What to do
Once the line holding "Task: Go to next page arrow" is found in the entries below, transcribe exactly every line up to and including the one holding "This screenshot has height=472, width=869.", but leave out the pictures.

Dataset entries

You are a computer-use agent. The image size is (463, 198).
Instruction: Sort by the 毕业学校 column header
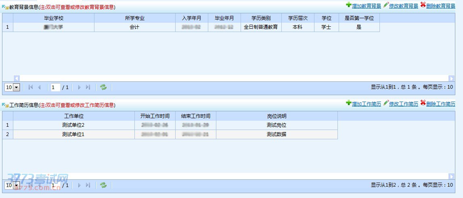(54, 18)
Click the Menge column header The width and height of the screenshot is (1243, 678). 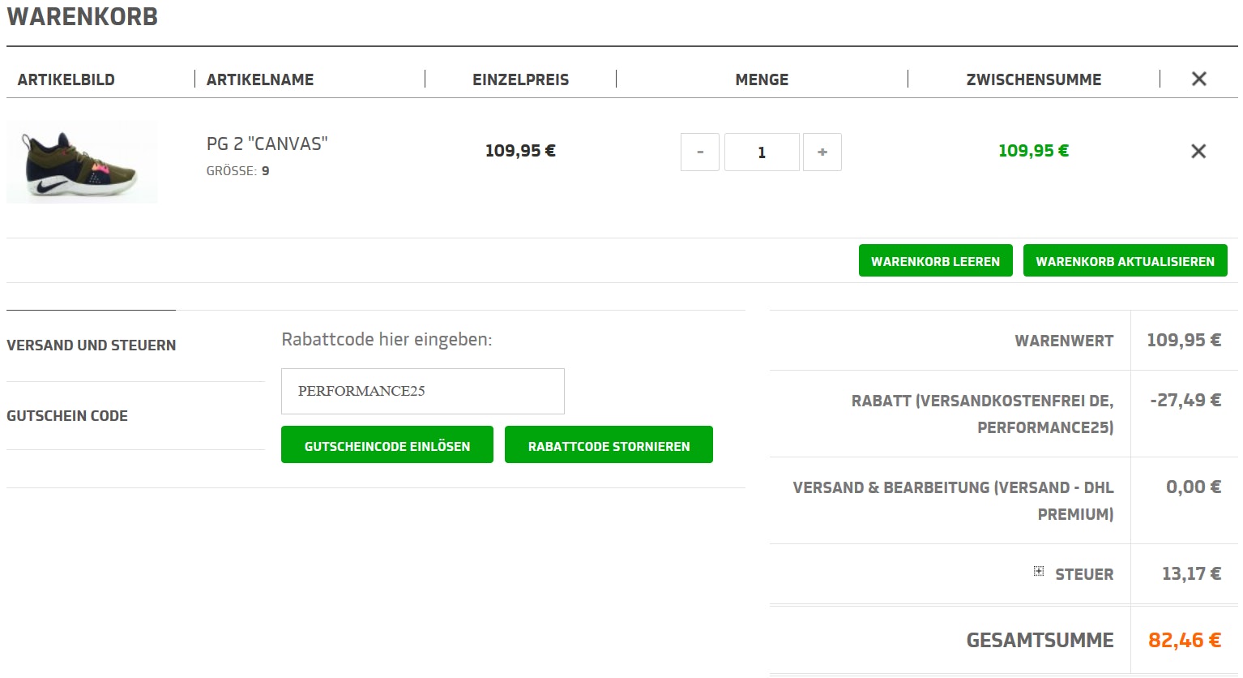[761, 79]
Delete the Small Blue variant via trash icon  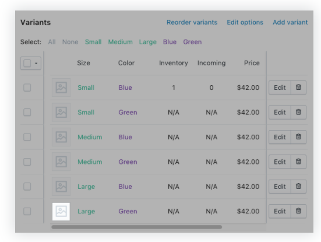tap(298, 87)
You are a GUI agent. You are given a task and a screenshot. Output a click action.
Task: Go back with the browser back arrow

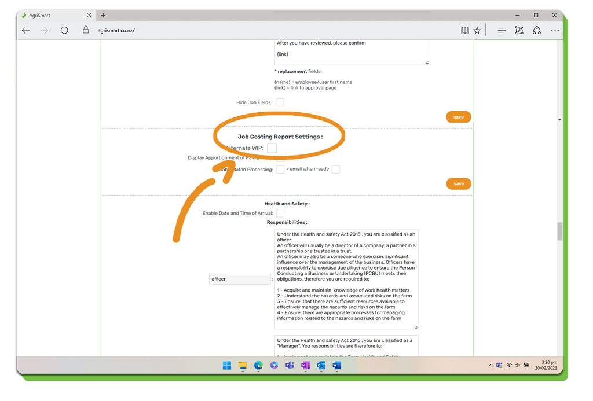point(26,31)
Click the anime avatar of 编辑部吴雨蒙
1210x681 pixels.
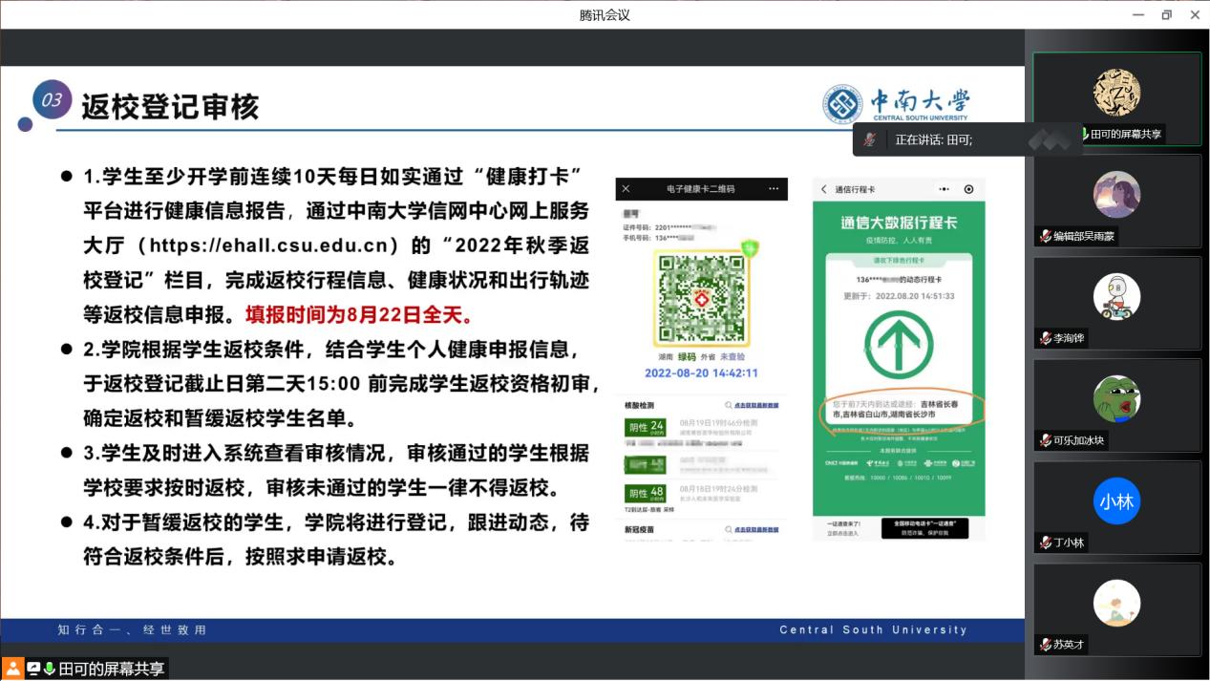1116,195
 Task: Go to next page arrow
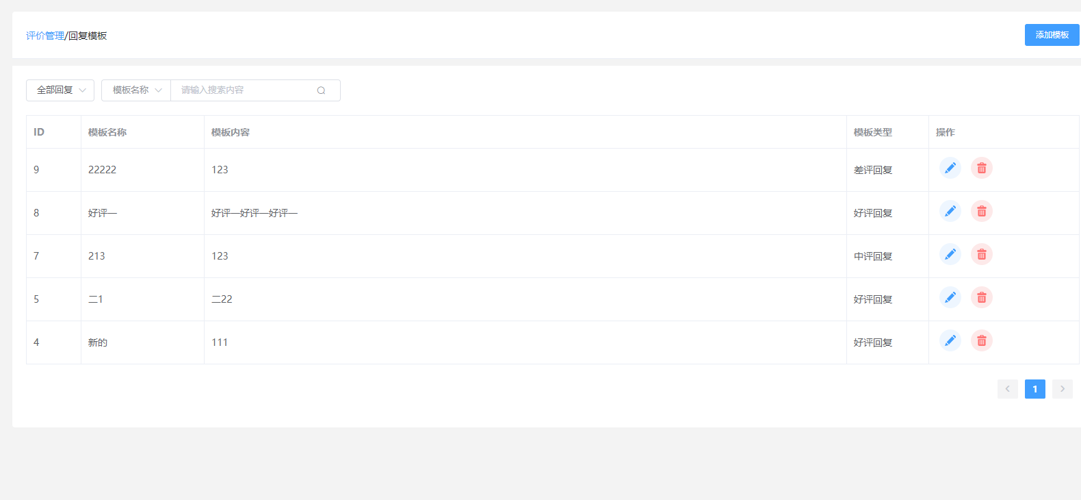point(1062,389)
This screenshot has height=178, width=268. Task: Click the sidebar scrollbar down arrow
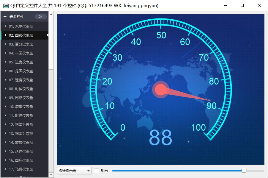(x=51, y=175)
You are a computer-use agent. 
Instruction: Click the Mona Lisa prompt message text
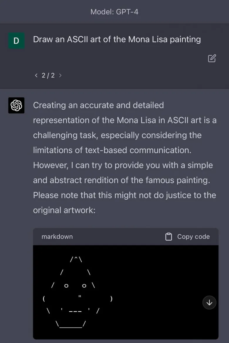[x=117, y=40]
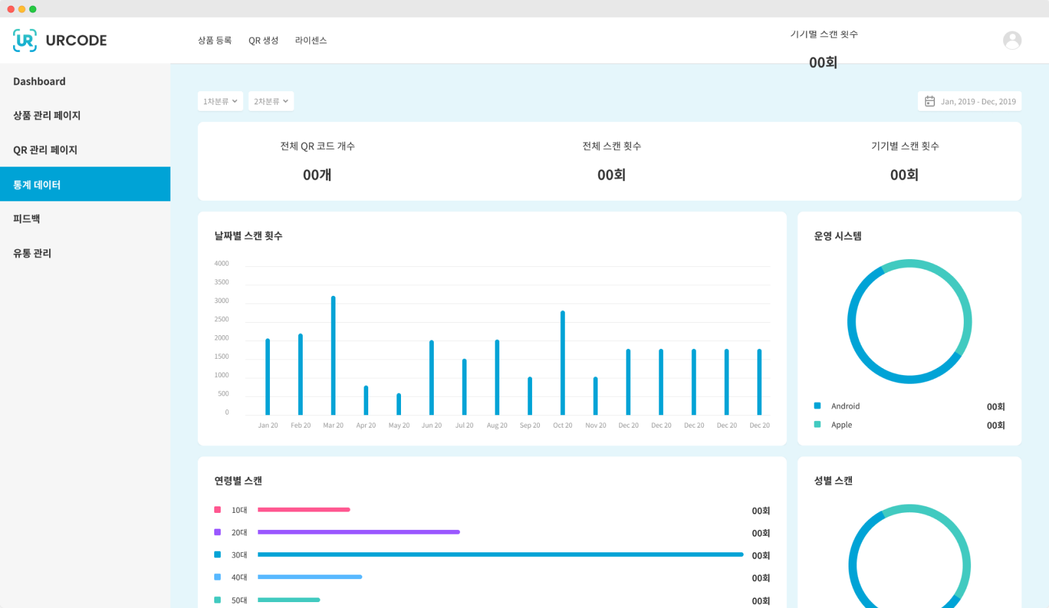Click the 10대 pink legend marker
The height and width of the screenshot is (608, 1049).
click(x=218, y=510)
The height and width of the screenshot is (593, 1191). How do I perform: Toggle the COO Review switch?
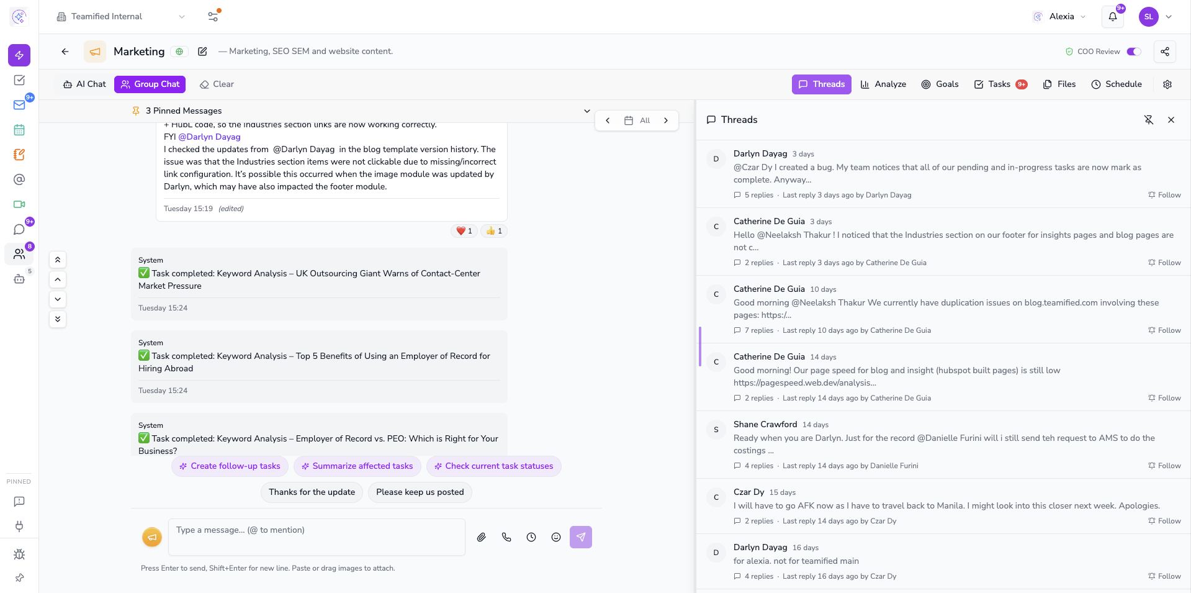click(1134, 52)
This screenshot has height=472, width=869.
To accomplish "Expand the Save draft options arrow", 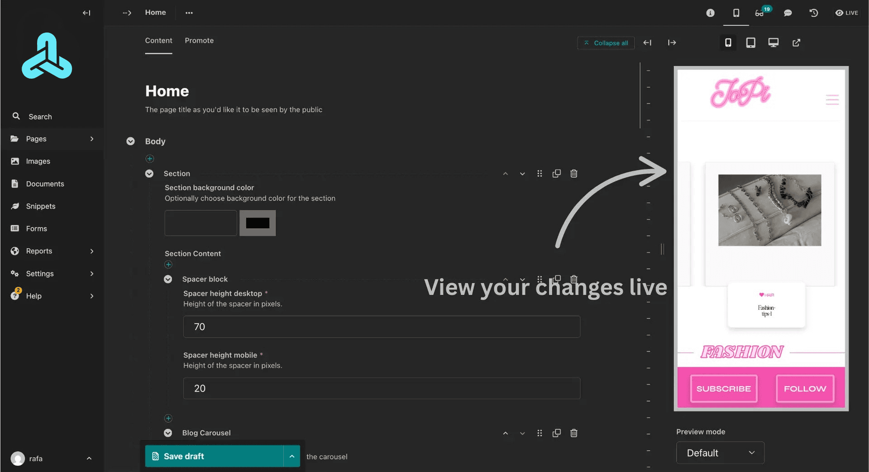I will pyautogui.click(x=292, y=456).
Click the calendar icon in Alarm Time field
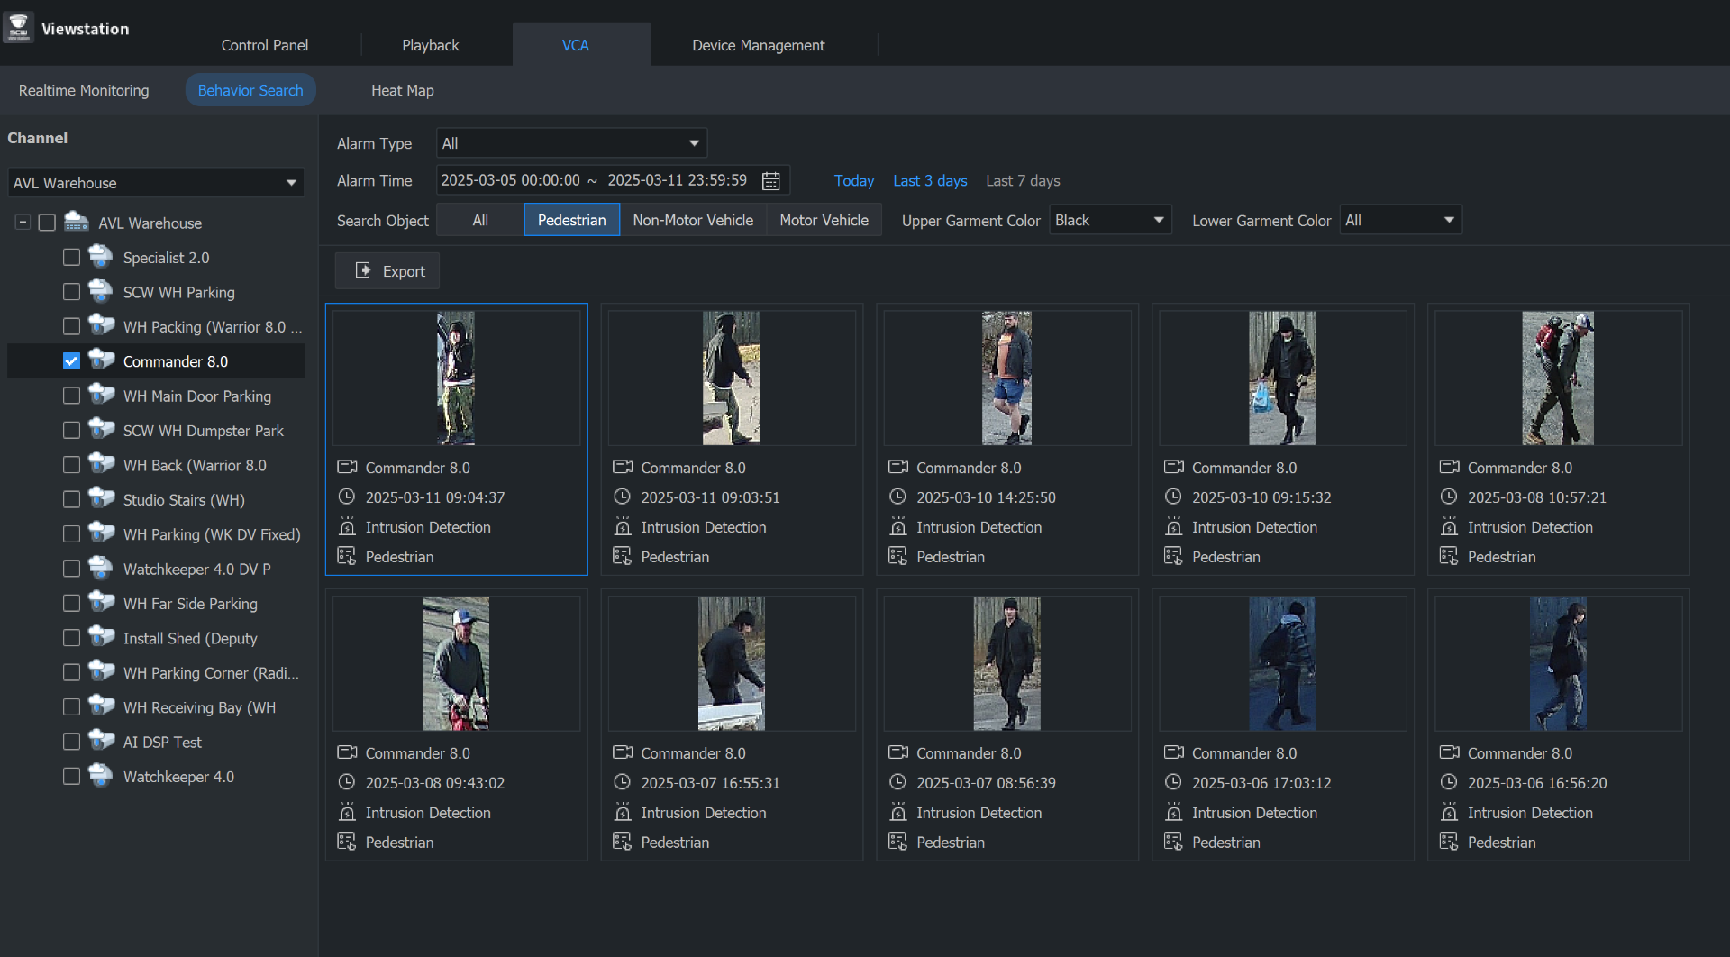This screenshot has height=957, width=1730. point(770,181)
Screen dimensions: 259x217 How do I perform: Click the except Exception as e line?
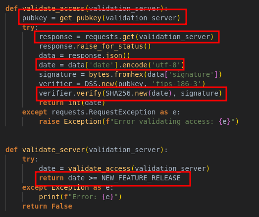click(x=68, y=187)
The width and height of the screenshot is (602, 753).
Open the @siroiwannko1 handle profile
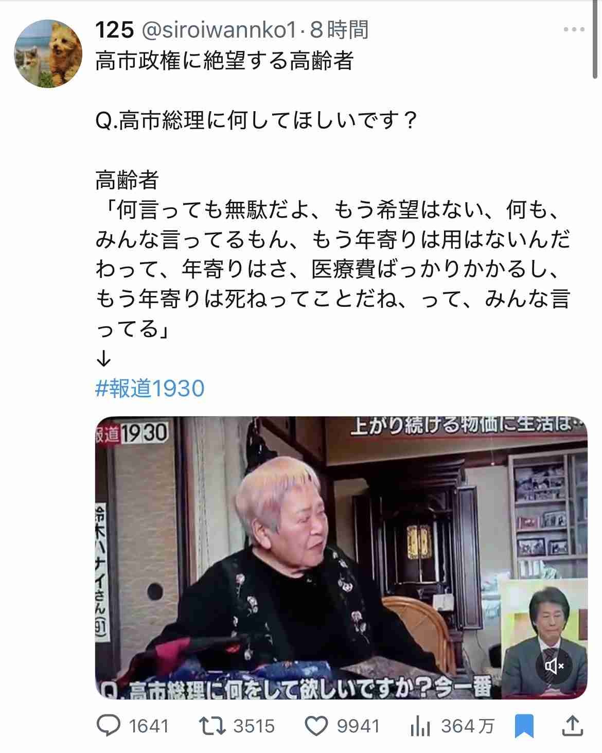(219, 30)
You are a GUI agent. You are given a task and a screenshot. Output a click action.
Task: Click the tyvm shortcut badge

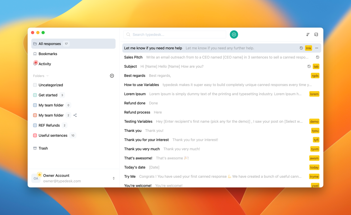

Expected answer
 Task: Go to next page arrow
point(1062,389)
This screenshot has height=178, width=268. Task: Click the sidebar scrollbar down arrow
(x=51, y=175)
You are a computer-use agent. 
Instruction: Click the Mona Lisa prompt message text
[x=117, y=40]
Click the 10대 pink legend marker
The height and width of the screenshot is (608, 1049).
click(x=218, y=510)
The height and width of the screenshot is (593, 1191). How do I perform: Toggle the COO Review switch?
click(1134, 52)
This screenshot has height=472, width=869.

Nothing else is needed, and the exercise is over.